What does the 'and' instruction do in assembly language? I was told that it checks the bit order of the operands and sets the 1s to true and anything else to false, but I don't know what it actually does or what effect it has on the code.
23 Answers
AND instruction compares the bits in the 2 operands in the following manner:
Bit position 1234 5678 Operand A -- 1101 1001 Operand B -- 1001 0111 _________ Result ----- 1001 0001 The bits at position 1, 4 and 8 are true in both bytes so the position 1,4 and 8 of the resulting byte will be true. The result will be stored in the first operand.
For 32-bit registers, it does 32 separate/independent boolean and operations, one for each bit position. (true if both inputs are true, otherwise false.)
Like output[4] = a[4] & b[4], where this pseudocode syntax is describing the inputs/output as arrays of bits.
It's exactly the same operation as C's bitwise & or &= operator.
(Not C's && logical-and operator, which checks for !=0).
The instruction and performs bit-wise AND operation on its operands. For example the instruction and al, bl should compute the AND operation on the register al and bl (as illustrated by @Serkratos121) and store the result in al register.

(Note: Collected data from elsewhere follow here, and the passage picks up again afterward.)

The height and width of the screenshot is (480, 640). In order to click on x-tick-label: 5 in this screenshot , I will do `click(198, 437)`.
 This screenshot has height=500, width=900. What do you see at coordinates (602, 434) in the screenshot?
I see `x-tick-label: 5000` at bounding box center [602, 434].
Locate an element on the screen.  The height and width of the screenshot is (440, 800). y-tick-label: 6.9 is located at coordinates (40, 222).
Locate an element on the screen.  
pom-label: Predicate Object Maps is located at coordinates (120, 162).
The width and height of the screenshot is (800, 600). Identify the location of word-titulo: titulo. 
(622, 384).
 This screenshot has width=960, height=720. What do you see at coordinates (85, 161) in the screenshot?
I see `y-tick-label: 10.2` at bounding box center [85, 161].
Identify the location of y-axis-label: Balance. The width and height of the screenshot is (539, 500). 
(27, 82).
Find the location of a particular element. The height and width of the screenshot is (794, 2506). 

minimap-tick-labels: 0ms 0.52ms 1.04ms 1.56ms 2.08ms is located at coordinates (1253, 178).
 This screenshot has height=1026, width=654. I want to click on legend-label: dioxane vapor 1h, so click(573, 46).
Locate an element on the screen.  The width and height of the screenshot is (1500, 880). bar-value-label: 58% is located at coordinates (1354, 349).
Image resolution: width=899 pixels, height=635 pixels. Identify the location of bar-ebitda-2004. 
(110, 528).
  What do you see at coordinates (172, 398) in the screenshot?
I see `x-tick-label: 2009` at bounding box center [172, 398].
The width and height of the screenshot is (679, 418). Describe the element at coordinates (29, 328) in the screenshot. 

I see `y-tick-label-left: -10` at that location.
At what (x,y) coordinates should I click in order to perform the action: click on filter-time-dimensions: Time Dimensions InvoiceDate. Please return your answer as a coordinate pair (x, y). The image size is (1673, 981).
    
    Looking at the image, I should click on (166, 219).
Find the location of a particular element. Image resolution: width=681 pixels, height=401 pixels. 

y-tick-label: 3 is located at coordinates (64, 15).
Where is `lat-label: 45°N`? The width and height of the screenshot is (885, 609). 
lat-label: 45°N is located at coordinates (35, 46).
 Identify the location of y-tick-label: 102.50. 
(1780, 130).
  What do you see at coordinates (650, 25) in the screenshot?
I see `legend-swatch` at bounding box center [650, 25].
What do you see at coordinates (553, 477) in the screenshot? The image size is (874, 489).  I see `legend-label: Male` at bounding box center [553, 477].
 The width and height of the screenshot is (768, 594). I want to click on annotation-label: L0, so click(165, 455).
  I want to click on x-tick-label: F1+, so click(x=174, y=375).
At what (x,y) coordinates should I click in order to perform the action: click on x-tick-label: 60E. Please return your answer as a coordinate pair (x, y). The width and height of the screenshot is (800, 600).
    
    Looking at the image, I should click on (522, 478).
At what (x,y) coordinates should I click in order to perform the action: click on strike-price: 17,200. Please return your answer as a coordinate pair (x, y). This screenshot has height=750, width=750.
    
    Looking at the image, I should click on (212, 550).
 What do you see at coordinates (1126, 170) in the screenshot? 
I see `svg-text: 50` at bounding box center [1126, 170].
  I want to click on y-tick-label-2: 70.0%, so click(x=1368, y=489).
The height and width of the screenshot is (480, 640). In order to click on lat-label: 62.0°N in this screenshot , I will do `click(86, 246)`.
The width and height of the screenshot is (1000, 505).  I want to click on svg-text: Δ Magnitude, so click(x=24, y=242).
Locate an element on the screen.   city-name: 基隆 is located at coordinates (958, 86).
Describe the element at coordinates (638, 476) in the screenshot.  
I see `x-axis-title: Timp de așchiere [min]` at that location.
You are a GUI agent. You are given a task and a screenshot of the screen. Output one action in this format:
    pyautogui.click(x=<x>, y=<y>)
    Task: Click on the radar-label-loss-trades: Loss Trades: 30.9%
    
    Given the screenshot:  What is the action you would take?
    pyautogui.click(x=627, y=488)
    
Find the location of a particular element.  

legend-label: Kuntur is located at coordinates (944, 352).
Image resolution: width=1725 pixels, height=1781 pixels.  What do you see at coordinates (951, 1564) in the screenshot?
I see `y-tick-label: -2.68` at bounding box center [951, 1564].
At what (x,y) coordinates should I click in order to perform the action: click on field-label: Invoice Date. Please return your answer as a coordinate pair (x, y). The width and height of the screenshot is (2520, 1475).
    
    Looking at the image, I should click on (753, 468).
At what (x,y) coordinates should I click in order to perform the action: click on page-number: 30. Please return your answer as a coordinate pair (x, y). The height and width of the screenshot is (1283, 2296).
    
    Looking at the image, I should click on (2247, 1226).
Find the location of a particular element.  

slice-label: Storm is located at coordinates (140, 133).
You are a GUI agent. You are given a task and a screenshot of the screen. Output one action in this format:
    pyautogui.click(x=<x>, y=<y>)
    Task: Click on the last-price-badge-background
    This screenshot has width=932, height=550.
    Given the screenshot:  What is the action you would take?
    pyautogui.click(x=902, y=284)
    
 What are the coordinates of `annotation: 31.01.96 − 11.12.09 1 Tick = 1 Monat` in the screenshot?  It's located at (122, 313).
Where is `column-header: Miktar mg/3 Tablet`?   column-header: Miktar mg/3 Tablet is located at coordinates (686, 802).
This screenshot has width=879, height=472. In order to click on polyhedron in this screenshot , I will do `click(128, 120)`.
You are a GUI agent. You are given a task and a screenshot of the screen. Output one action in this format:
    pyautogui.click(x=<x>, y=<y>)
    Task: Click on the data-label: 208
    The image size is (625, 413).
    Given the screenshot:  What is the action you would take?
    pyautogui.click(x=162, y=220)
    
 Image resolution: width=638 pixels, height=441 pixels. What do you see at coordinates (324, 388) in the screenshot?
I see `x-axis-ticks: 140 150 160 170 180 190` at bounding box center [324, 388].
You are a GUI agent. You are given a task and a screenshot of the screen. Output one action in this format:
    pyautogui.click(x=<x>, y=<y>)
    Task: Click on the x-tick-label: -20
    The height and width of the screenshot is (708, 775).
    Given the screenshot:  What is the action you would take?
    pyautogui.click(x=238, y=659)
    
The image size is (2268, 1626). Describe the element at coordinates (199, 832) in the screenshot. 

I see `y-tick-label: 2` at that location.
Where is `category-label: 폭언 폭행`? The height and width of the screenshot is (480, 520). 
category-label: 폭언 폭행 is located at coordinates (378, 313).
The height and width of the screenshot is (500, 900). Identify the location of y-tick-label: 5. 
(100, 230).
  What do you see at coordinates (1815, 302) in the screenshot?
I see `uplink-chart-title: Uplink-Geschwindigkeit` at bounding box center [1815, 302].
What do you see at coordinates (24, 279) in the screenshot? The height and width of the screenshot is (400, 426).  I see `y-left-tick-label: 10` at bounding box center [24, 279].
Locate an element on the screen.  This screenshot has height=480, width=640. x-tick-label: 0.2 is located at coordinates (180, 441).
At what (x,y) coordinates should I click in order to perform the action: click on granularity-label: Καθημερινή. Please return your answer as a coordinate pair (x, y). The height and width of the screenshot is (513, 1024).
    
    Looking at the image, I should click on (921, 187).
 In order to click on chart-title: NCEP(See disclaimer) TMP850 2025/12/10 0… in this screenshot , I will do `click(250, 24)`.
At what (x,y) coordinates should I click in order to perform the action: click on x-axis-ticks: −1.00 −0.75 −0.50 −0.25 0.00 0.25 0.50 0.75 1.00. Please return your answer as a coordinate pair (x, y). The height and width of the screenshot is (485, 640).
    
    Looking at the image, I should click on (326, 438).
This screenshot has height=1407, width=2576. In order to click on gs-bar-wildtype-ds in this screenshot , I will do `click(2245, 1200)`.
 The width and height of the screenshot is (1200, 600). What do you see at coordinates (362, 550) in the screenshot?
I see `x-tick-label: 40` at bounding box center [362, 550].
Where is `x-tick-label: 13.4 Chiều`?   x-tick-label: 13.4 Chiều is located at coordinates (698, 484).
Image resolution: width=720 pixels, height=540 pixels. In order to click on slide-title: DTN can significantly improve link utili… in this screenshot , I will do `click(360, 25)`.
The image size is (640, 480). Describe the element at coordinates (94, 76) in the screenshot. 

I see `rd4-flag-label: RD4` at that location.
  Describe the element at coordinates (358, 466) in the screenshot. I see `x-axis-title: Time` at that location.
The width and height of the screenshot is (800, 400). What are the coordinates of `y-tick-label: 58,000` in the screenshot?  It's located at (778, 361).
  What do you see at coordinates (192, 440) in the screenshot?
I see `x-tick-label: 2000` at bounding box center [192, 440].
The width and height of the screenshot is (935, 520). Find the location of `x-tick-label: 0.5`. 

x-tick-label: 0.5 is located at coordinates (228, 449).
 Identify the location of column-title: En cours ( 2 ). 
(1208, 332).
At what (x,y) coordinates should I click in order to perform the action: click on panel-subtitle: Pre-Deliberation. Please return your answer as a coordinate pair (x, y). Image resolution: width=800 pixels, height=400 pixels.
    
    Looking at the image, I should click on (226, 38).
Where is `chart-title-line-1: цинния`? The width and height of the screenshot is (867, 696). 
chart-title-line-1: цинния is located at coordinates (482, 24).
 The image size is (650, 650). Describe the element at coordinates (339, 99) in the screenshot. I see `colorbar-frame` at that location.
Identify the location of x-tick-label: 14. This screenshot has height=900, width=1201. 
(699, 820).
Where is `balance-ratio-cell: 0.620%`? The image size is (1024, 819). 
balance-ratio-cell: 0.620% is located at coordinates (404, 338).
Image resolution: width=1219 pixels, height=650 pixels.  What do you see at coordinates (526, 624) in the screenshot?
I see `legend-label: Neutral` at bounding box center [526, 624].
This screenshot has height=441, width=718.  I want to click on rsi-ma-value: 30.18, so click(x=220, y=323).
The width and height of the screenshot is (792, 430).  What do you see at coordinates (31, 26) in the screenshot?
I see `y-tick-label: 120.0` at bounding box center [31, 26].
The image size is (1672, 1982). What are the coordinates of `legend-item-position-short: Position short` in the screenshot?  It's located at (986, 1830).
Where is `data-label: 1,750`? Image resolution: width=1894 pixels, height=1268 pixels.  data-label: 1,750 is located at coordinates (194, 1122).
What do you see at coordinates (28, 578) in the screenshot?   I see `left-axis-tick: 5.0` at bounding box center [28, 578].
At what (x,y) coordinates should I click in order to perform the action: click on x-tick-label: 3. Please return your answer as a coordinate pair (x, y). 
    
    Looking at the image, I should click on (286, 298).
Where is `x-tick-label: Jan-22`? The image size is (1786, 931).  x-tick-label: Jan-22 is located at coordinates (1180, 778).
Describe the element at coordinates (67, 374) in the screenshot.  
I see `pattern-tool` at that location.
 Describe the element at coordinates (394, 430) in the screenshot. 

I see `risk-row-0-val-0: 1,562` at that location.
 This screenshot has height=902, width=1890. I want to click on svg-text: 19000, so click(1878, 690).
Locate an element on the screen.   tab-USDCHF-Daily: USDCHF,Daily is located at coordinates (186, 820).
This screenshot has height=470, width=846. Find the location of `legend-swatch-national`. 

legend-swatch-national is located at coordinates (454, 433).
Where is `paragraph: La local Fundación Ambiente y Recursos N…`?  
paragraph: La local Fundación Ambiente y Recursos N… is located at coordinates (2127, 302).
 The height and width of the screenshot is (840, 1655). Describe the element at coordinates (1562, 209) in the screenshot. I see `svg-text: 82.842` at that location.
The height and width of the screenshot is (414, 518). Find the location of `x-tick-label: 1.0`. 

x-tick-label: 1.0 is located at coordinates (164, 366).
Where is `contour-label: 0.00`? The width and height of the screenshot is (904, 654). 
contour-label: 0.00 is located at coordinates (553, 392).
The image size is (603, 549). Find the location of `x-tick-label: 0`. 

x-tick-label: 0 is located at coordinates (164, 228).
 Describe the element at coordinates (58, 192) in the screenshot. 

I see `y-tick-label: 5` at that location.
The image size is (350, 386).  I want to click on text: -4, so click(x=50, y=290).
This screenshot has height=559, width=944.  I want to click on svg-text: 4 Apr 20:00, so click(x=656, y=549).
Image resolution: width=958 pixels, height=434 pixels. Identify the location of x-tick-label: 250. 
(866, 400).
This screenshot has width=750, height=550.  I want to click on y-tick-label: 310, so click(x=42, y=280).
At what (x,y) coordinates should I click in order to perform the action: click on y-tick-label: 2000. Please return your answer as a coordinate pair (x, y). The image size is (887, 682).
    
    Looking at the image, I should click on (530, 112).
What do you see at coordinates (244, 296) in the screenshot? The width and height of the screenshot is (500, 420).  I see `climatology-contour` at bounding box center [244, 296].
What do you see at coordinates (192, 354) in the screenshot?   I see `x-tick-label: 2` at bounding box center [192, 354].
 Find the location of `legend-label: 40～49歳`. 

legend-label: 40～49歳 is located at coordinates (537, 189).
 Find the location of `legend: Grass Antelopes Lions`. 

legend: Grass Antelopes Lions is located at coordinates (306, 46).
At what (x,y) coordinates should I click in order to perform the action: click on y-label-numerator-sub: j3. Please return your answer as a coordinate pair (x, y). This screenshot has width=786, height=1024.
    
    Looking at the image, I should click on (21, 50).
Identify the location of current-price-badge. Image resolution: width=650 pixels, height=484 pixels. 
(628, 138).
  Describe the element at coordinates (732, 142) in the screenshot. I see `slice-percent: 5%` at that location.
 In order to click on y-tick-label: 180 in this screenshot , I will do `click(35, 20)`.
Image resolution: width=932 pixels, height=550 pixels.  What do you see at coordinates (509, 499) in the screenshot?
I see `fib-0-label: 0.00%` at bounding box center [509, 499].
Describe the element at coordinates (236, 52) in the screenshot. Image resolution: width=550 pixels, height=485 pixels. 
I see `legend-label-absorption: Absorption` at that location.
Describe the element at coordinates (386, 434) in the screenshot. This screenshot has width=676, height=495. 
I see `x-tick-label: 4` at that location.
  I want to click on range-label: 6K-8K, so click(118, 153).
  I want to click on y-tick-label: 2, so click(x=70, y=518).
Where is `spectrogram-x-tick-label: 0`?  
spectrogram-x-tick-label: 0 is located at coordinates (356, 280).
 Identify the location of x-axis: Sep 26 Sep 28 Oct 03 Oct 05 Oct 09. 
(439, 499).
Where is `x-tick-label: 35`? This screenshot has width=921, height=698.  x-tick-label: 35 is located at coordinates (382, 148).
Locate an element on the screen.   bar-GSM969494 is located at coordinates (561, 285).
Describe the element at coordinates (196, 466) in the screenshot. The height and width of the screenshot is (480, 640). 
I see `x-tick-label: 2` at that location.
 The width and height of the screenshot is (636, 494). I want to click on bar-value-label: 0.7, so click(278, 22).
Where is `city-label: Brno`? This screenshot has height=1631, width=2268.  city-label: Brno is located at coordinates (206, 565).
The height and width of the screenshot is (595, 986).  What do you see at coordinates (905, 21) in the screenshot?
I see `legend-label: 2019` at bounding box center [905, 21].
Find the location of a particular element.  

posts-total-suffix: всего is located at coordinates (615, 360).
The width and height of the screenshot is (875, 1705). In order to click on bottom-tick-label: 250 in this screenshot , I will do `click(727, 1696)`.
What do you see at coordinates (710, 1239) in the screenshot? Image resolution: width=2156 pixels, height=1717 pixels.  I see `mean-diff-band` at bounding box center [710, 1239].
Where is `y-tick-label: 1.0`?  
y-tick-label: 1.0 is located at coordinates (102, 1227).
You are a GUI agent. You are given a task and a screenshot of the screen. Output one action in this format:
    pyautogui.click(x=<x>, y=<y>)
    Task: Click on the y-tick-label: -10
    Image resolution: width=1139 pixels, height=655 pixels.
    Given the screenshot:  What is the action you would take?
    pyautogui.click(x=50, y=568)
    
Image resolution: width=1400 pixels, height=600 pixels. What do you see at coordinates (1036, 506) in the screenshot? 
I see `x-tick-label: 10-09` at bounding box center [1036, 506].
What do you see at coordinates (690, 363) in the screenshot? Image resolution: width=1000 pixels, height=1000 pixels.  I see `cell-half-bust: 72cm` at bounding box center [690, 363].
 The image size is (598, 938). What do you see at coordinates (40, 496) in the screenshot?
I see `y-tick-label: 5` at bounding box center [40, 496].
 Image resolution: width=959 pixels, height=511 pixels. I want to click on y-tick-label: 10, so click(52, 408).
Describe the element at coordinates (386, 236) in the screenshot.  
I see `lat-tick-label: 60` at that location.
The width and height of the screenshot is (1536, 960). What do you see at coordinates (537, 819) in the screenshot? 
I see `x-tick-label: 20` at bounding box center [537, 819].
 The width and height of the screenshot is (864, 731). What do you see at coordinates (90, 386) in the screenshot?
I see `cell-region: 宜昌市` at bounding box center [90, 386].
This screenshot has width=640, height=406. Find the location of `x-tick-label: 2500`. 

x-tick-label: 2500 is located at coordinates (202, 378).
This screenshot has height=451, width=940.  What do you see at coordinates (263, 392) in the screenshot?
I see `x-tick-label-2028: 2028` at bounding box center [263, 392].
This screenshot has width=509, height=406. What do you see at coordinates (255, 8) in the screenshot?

It can be used to clear bit(s) off a register. A popular example for this is to convert a lowercase character to uppercase. To convert the m to M. One can write:
mov al, 'm' ; this moves the ascii code of m i.e. 109 to al register Now, to convert this uppercase, subtract 32 from al. But instead of using sub al, 32d, one can write:
and al, 11011111b ; this clears the 5th bit (LSB is 0th bit) So, al now contains 77 which is the ascii code for M.